И она огласила статью. Называется «Пушкин и Невское взморье». Читая, она прибегала, по ходу дела, к пушкинскому однотомнику, лежащему в кресле у нее за спиной. Кое‑что она не прочитывала, а, подняв голову от рукописи, пересказывала. Видимо работа еще не совсем окончена. Убедительная она – во всяком случае для такого читателя‑неспециалиста, как я, – чрезвычайно. И – как все пушкиноведческое у Ахматовой – исследование ведется на глубине глубин. Основную мысль развивает она с несокрушимой логичностью, хотя слог не безупречен, и далеко не на каждой странице статья превращается в «прозу поэта». Зато иногда слышен живой голос Ахматовой, живые интонации ее устной речи.

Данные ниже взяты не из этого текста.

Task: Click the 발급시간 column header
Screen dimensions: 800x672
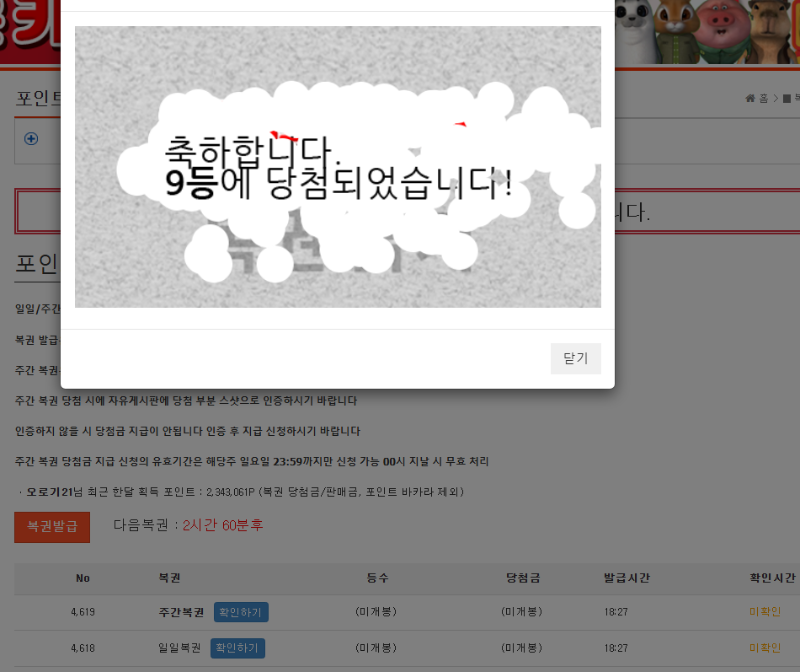Action: click(x=626, y=578)
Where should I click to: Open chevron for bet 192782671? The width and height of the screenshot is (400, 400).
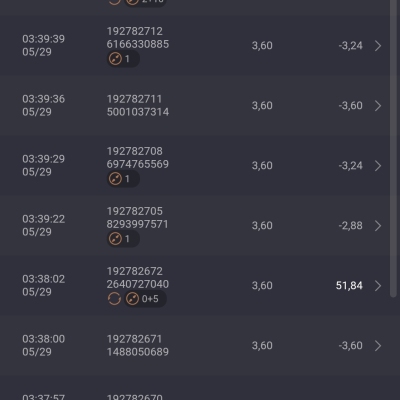[378, 346]
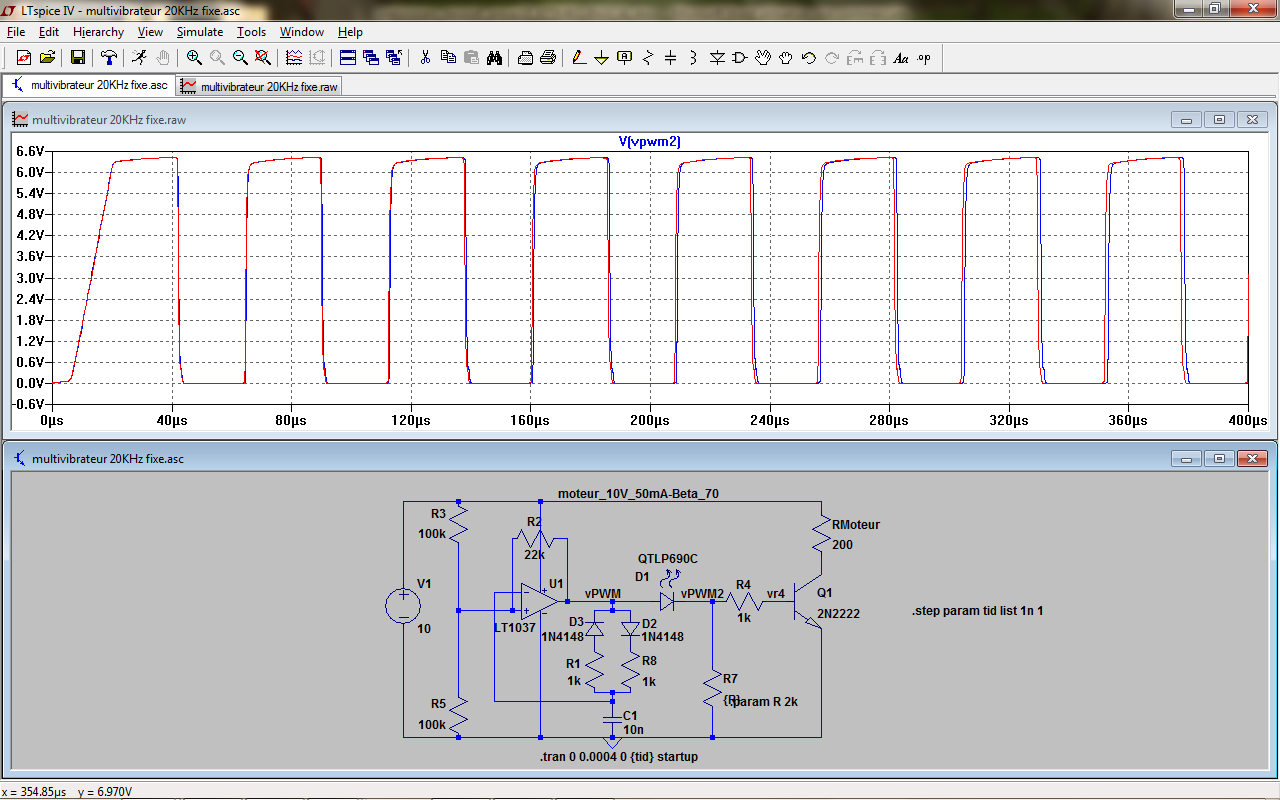The image size is (1280, 800).
Task: Click the Q1 2N2222 transistor symbol
Action: pyautogui.click(x=805, y=602)
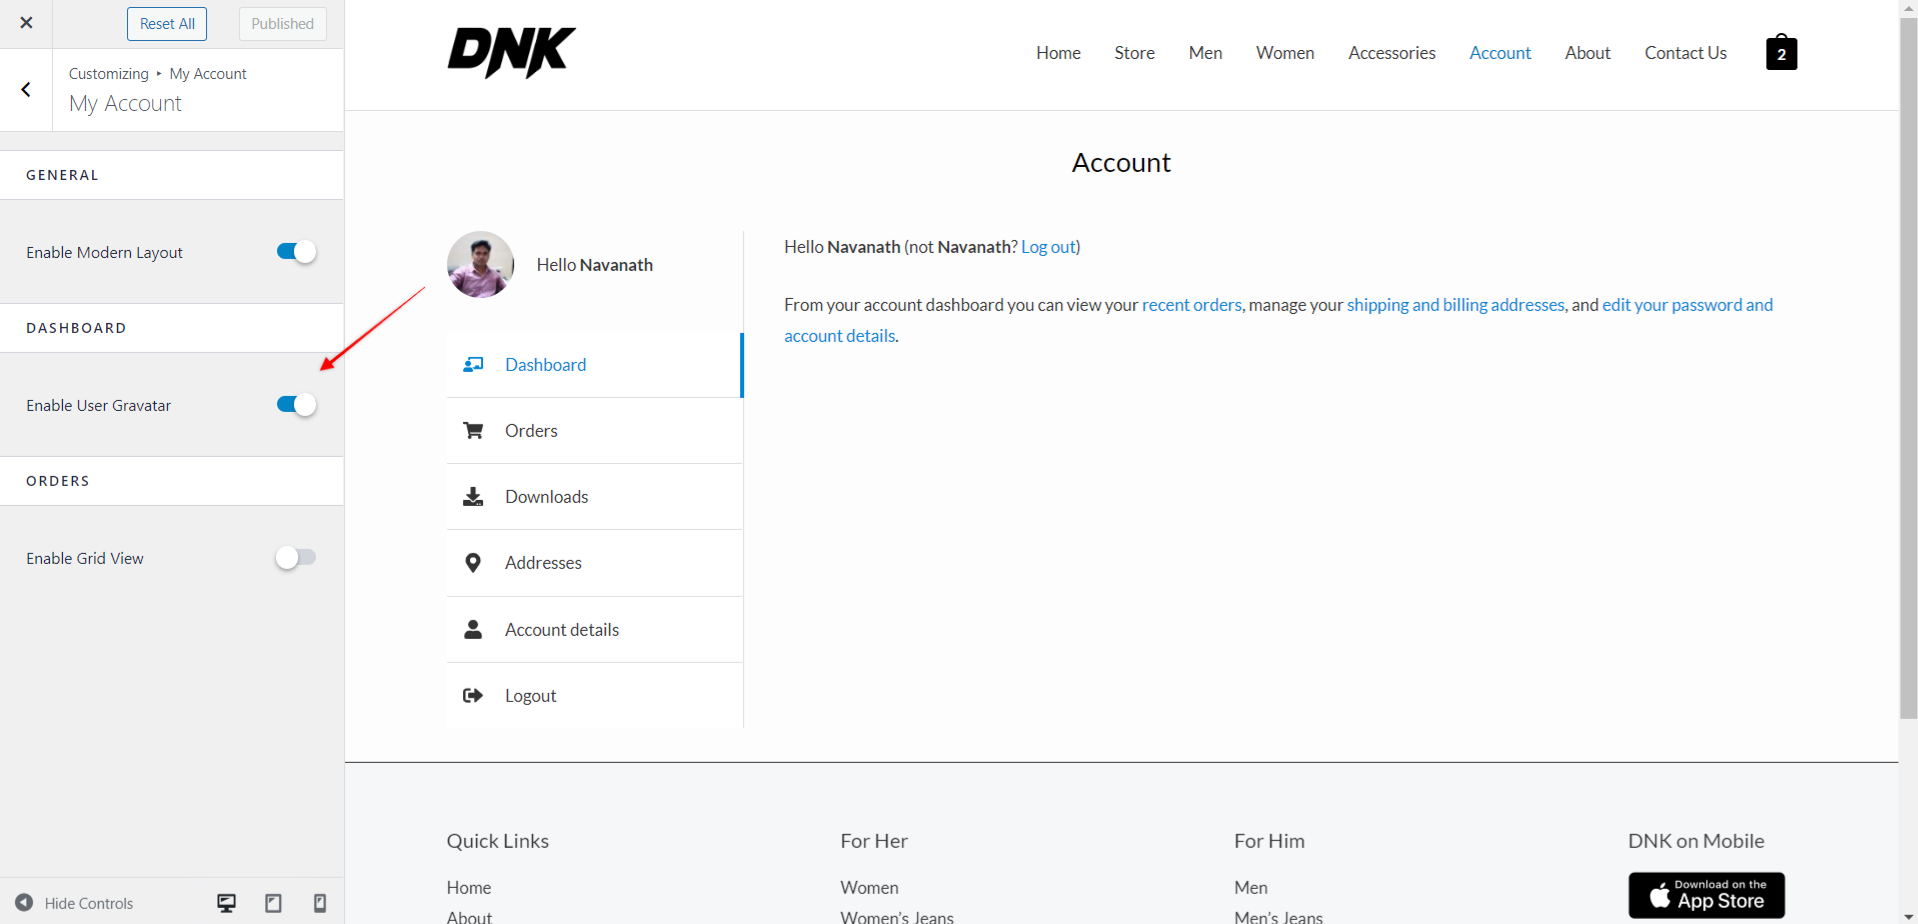Open the shopping cart bag icon
This screenshot has width=1918, height=924.
(x=1781, y=52)
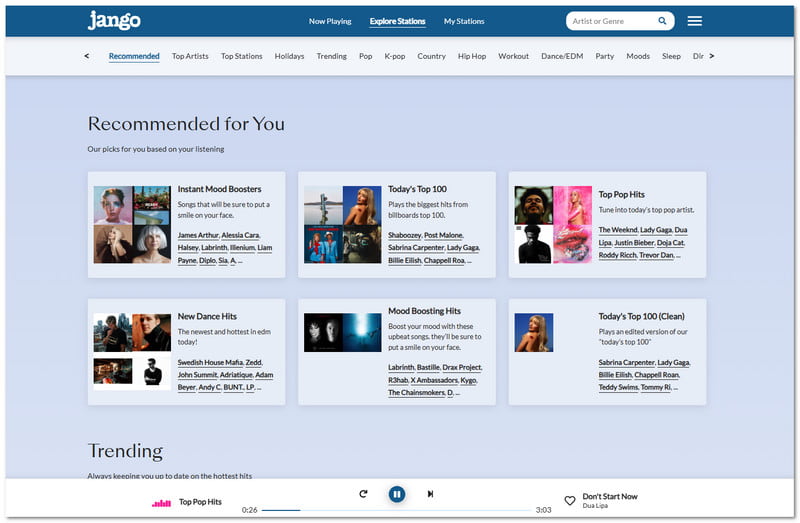Pause the current song
The width and height of the screenshot is (800, 523).
tap(397, 493)
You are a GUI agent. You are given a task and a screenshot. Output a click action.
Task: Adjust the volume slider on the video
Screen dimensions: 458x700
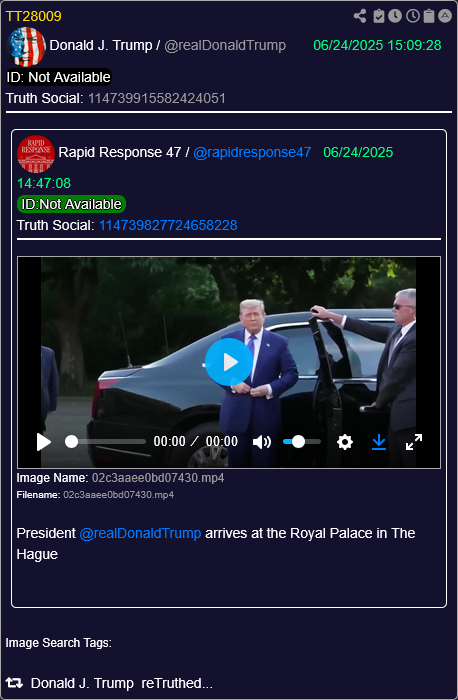click(302, 442)
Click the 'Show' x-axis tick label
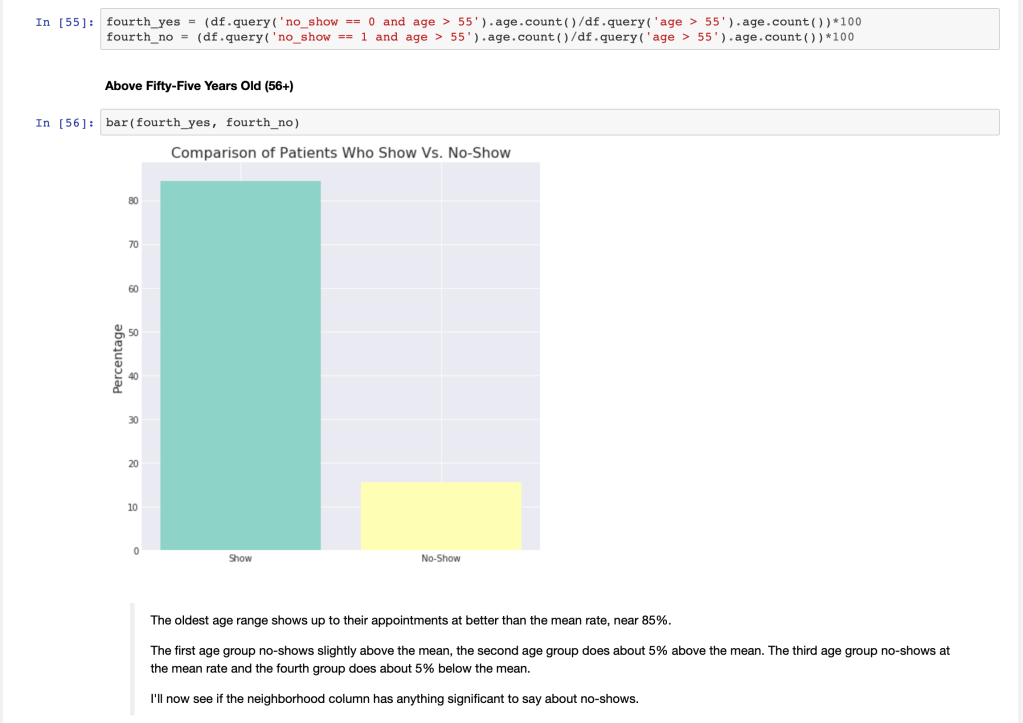The width and height of the screenshot is (1023, 723). click(240, 558)
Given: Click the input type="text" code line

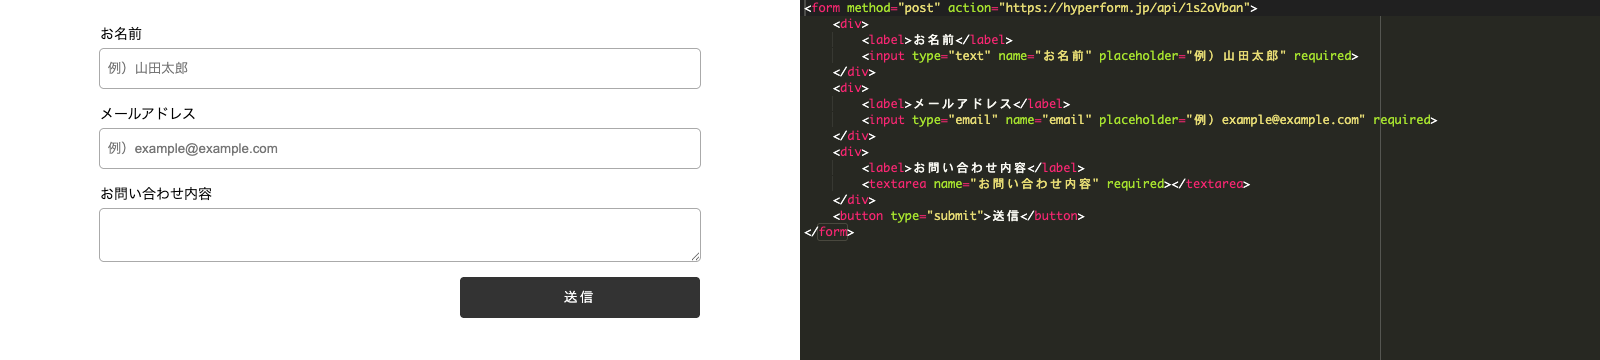Looking at the screenshot, I should point(1110,56).

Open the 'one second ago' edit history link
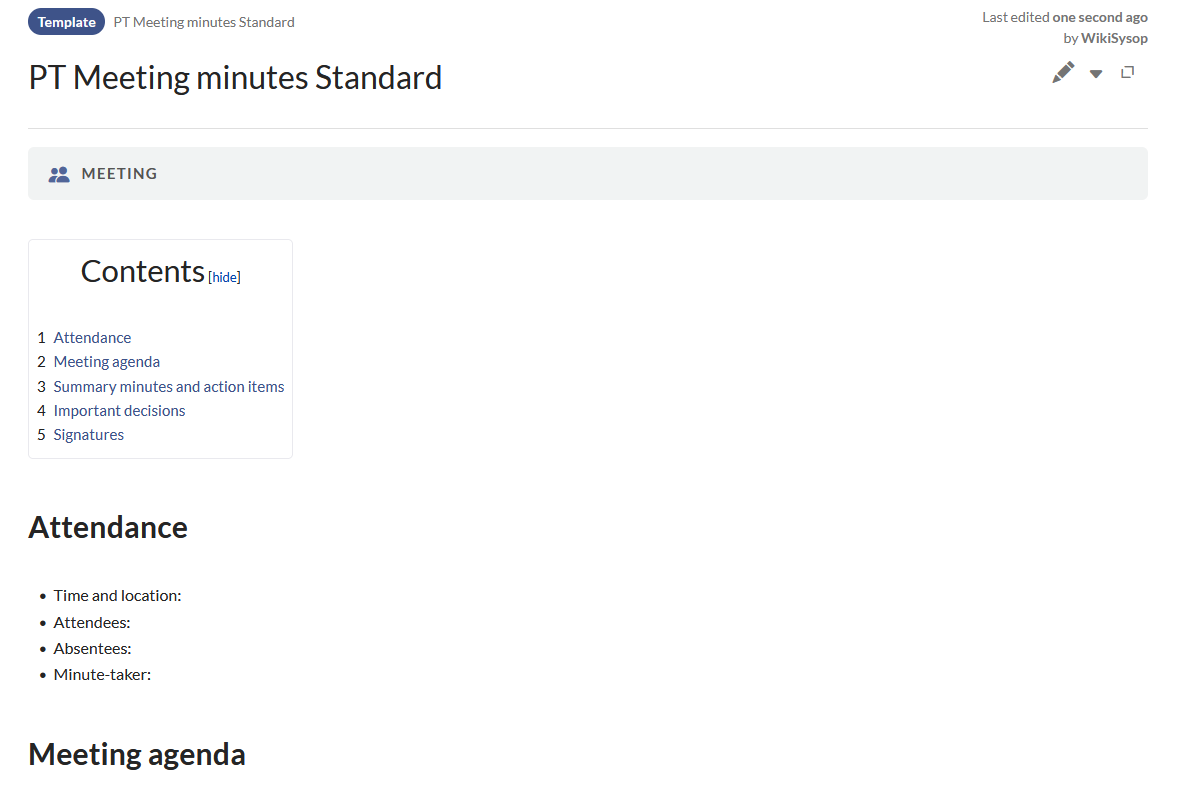pos(1100,17)
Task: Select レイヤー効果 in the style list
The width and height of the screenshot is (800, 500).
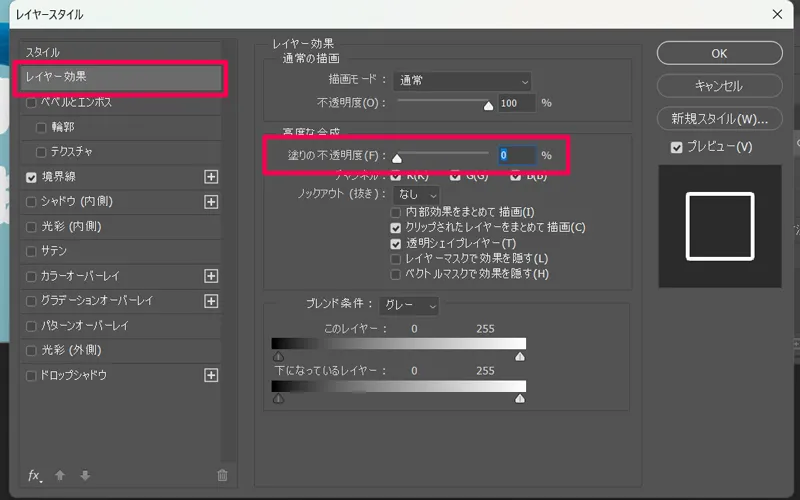Action: pyautogui.click(x=120, y=77)
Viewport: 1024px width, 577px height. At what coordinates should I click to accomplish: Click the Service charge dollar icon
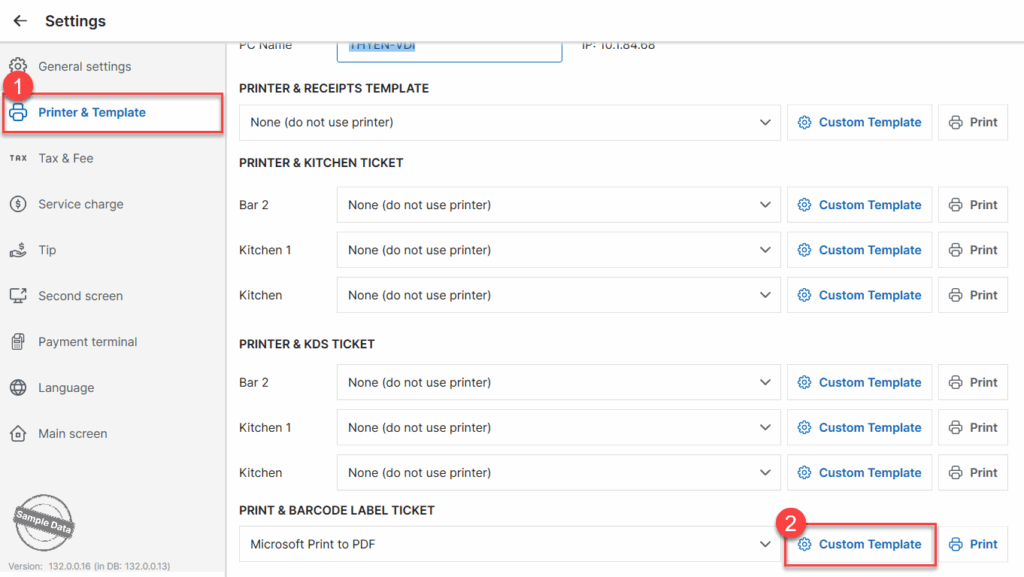tap(18, 204)
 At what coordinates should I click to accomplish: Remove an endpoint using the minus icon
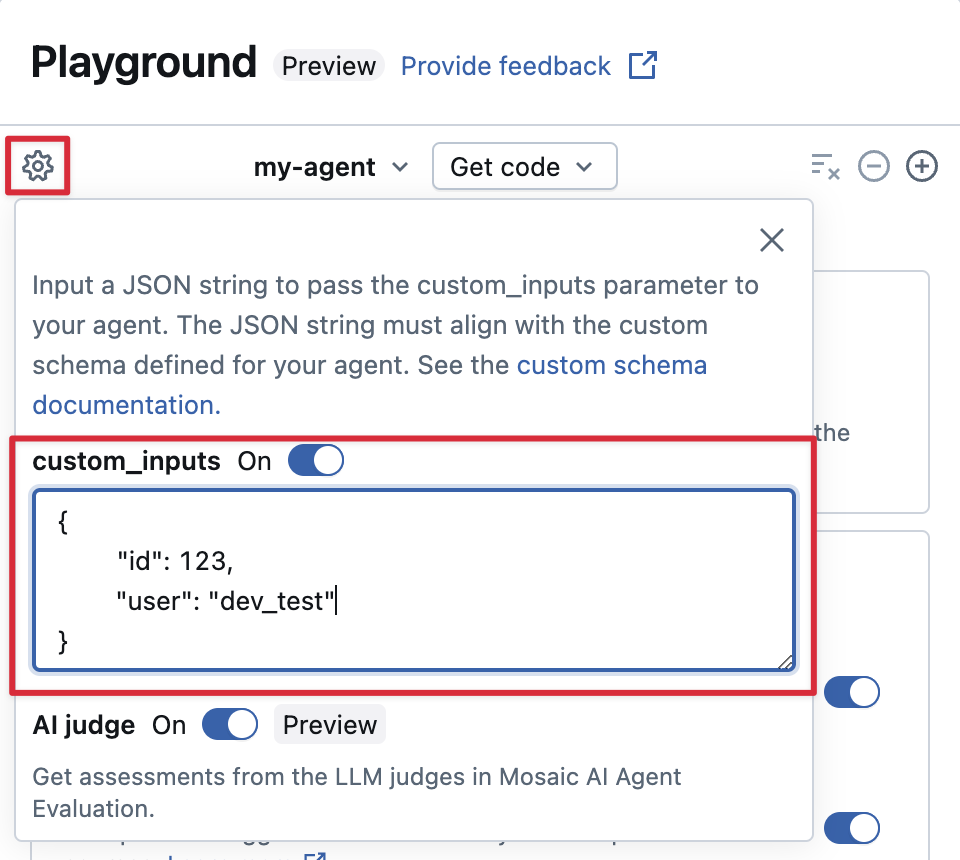click(x=874, y=167)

За время, что Анна Андреевна писала эту статью, основная мысль сильно расширилась, разветвилась, углубилась и обогатилась. Тогда, вначале, помнится, Анна Андреевна говорила только об отношении Пушкина к могилам декабристов, о том, как упорно он разыскивал их и тосковал по ним. Первоначально она занята была истолкованием отрывка «Когда порой воспоминанье». Теперь новый вариант статьи говорит уже о культе могил в пушкинской поэзии вообще , цитируется:

 

Любовь к родному пепелищу,

Любовь к отеческим гробам…

 

и стро́ ки:

 

Животворящая святыня!

Земля была б без них мертва…

 

Могилы животворят землю! Это уже не только о пятерых декабристах, это о каждом человеке, упокоенном в родной земле! (Татьяна: «Да за смиренное кладбище, / Где нынче крест и тень ветвей / Над бедной нянею моей».) Но прежде всего, конечно, Пушкин говорит о могилах казненных. Мысль от декабристских могил («Когда порой воспоминанье») переходит к «Полтаве», к могилам Искры и Кочубея: Петр казнил их как «государственных преступников», но тела отдал родным, и «государственные преступники» оказались похоронены не где‑нибудь, не как‑нибудь, а в самом священном месте: в Киево‑Печерской Лавре. Эта Лавра – святыня России. Ахматова утверждает, что упоминанием о могилах Искры и Кочубея Пушкин попрекал Николая: вот ведь Петр отдал тела казненных – родным, они похоронены почетно, а ты что сделал? Тела пятерых похоронил воровски, трусливо, тайком.